Member of the Virginia House of Delegates from the 53rd district
- In office January 8, 1992 – January 8, 2014
- Preceded by: Bill Howell
- Succeeded by: Marcus Simon

Member of the Fairfax County Board of Supervisors from the Providence district
- In office January 1972 – July 1986
- Succeeded by: Katherine Hanley

Personal details
- Born: James Martin Scott June 11, 1938 Galax, Virginia, U.S.
- Died: April 13, 2017 (aged 78) Springfield, Virginia, U.S.
- Party: Democratic
- Spouse: Nancy Virginia Cromwell
- Children: Casey, Mary Alice
- Alma mater: University of North Carolina George Mason University
- Occupation: Community affairs consultant

= Jim Scott (Virginia politician) =

American politician (1938–2017)

James Martin Scott (June 11, 1938 – April 13, 2017), known as "Landslide Jim", was an American politician and community affairs consultant. A member of the Democratic Party, he was elected to the Virginia House of Delegates in November 1991 by a margin of a single vote, and served eleven terms, declining to seek re-election in 2013. He represented the city of Falls Church and part of Fairfax County, including Merrifield; since at least 2002, the district was numbered the 53rd.

==Early and family life==
Born in Galax, Virginia, in 1938, Scott graduated from the University of North Carolina at Chapel Hill, North Carolina, receiving a B.A. in 1960; and M.A. in 1965. Upon moving to northern Virginia to work for the Inova Health System, Scott attended graduate classes at George Mason University, and received a master's degree in public affairs in 1982. His charitable work included through his United Church of Christ church, the Fairfax Partnership for Youth (board of directors), AHOME (Affordable Housing Opportunities Means Everyone), and the Fairfax Fair.

==Career==
Scott worked as community affairs consultant for Inova Fairfax Hospital. He served, part-time, on the Fairfax County Board of Supervisors from 1972 to 1986. Other public service positions he held were on the Metropolitan Washington Council of Governments, Northern Virginia Planning District Commission, Northern Virginia Transportation Commission (former chairman), Virginia Association of Counties (former President), and the Washington Metropolitan Area Transit Authority.

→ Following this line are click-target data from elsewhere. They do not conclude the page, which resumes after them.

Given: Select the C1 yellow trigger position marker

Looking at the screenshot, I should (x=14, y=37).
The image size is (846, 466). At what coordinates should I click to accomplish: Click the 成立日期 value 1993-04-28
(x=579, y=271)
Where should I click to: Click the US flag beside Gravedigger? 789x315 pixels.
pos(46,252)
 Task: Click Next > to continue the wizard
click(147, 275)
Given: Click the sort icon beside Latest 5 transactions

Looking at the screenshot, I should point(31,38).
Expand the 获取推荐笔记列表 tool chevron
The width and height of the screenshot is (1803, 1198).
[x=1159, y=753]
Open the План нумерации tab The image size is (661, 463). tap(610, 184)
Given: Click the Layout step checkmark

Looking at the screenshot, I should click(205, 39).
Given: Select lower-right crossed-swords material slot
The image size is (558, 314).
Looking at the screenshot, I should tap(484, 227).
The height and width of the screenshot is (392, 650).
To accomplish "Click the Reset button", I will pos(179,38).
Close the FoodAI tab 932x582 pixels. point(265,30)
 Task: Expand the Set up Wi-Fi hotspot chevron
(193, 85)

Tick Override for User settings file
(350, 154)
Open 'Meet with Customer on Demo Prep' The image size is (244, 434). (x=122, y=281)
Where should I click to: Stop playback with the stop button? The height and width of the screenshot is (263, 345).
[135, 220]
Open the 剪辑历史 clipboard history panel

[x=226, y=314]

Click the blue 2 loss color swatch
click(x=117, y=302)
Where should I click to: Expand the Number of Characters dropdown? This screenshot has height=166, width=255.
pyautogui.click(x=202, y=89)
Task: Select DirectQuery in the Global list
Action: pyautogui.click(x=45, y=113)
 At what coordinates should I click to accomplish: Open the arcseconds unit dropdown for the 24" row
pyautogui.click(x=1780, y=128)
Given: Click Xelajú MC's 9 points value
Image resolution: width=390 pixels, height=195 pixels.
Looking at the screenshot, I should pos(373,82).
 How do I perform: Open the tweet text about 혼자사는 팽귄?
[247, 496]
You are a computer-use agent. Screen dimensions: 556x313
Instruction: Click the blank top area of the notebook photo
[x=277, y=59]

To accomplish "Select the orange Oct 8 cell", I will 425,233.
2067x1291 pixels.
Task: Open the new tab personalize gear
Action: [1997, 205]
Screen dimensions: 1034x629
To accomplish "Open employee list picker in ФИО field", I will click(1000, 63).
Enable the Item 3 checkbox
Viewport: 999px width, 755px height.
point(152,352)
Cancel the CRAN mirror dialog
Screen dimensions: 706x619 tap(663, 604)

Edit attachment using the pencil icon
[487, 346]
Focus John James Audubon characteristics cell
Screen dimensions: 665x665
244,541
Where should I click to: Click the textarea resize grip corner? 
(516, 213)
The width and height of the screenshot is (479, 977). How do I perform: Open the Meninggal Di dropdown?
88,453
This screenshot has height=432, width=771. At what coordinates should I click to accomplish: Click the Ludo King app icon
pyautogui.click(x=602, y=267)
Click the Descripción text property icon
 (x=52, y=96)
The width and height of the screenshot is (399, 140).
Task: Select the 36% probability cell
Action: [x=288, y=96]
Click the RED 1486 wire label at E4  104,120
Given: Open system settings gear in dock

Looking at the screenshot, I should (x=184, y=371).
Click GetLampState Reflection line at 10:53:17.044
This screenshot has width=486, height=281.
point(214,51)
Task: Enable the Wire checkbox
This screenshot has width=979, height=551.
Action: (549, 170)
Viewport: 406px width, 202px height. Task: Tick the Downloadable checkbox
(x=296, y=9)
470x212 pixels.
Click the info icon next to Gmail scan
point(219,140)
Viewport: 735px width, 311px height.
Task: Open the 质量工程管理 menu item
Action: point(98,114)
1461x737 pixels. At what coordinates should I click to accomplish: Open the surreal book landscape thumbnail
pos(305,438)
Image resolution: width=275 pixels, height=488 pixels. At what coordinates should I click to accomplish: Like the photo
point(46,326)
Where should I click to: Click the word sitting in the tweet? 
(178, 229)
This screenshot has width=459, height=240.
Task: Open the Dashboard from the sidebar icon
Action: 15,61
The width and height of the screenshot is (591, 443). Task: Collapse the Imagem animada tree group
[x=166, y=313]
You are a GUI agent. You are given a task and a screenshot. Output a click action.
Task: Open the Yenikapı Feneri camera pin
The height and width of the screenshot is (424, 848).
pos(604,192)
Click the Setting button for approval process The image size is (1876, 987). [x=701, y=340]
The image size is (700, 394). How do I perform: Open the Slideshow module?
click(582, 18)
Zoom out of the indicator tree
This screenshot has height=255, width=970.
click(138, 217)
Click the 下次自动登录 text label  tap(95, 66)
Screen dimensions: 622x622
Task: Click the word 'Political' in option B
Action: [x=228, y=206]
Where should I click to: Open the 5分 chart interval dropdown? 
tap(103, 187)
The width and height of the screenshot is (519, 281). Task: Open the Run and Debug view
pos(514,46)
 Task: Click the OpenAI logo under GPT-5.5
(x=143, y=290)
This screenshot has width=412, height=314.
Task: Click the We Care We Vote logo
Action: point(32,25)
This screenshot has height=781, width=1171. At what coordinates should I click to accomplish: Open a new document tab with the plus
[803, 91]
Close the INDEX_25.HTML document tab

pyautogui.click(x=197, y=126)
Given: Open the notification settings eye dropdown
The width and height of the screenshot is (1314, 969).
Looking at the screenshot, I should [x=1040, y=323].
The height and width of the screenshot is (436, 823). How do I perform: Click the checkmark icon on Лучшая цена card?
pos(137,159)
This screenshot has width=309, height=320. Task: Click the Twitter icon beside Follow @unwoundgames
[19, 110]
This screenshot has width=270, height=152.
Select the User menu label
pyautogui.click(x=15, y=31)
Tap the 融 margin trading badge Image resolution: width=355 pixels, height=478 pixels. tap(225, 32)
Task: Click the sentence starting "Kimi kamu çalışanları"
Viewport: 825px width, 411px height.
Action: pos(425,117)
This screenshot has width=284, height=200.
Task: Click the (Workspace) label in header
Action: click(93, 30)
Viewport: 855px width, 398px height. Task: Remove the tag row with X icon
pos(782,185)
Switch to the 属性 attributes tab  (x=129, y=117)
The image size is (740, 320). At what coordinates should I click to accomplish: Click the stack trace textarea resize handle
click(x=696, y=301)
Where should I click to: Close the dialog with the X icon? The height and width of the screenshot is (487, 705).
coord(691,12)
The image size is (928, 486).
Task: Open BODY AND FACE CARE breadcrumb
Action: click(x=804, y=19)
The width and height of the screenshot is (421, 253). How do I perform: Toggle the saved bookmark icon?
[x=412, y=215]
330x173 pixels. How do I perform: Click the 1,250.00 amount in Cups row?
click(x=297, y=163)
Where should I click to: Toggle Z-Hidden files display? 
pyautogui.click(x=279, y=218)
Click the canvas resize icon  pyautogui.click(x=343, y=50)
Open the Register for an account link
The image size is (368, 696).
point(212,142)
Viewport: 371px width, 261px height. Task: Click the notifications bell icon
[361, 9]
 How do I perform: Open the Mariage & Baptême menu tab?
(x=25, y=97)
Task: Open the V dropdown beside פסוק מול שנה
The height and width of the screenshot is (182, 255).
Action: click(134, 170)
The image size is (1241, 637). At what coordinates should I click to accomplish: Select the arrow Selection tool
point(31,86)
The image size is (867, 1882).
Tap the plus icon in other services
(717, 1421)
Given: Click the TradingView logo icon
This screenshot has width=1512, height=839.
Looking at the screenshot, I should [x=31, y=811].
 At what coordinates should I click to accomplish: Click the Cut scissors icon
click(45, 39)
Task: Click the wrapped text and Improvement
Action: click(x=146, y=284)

Scott was elected to the Virginia House of Delegates in the 1991 House of Delegates election to represent the 53rd district (covering the city of Falls Church), defeating Republican opponent David G. Sanders. Following a recount, Scott's margin of victory was determined to be a single vote (6,493 to 6,492), resulting in him earning the nickname "Landslide Jim". During his tenure in the House of Delegates, he was considered to be a political liberal. Scott was re-elected 10 times. from 1991 to 2011.

In 2013 Scott announced that he would not run for reelection to the House of Delegates. He endorsed Marcus Simon, his former aide turned real estate lawyer, who was elected his successor.

==Death==
Jim Scott died on April 13, 2017, from complications of Alzheimer's disease. He was 78 years old.